Ce rapport s’interrogeait : « Quel est le rôle des pouvoirs publics ? Examinent-ils sérieusement toutes les options nucléaires dans le cadre de leur politique énergétique nationale en faveur de la réduction des gaz à effet de serre et de la sécurité d’approvisionnement en énergie ? ». Nous pouvons clairement ajouter « dans le cadre de l’enjeu sanitaire » !
 

VI - Conclusion

Alors que le charbon est encore, en 2024, la première source de production d'électricité, l'enjeu sanitaire exige la priorité absolue d’une sortie du charbon.
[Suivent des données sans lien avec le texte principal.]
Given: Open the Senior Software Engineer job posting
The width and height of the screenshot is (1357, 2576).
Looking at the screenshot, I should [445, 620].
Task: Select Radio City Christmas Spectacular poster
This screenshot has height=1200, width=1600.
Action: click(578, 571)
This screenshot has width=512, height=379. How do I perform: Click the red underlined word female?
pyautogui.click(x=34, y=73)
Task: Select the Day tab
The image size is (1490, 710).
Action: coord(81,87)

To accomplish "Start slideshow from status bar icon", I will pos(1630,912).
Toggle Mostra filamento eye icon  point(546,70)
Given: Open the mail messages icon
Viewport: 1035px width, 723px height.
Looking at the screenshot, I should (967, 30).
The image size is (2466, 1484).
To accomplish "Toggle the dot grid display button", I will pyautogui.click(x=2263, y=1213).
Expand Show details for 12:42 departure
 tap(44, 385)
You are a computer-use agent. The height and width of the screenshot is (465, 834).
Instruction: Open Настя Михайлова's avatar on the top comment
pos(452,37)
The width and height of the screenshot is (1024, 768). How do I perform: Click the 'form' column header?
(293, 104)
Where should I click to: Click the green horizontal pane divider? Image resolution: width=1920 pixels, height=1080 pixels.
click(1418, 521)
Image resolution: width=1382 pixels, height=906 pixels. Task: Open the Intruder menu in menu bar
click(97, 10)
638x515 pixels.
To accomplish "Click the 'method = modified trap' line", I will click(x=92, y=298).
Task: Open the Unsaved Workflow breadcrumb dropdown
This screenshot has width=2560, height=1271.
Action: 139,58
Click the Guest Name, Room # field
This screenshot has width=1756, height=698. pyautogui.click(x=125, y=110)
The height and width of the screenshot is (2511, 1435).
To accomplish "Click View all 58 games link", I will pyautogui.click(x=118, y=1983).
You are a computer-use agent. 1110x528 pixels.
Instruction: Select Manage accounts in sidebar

L'énergie nucléaire est à cet effet le meilleur substitut, puisqu'elle est, avec le photovoltaïque, responsable du moins de décès par unité d’énergie produite.

Par son absence d'émissions de produits de combustion, le nucléaire offre une alternative sûre, propre et pilotable, avec des perspectives de nouvelles applications, au-delà de la production électrique, afin de remplacer progressivement les énergies émettrices de polluants, qu'elles soient renouvelables ou fossiles.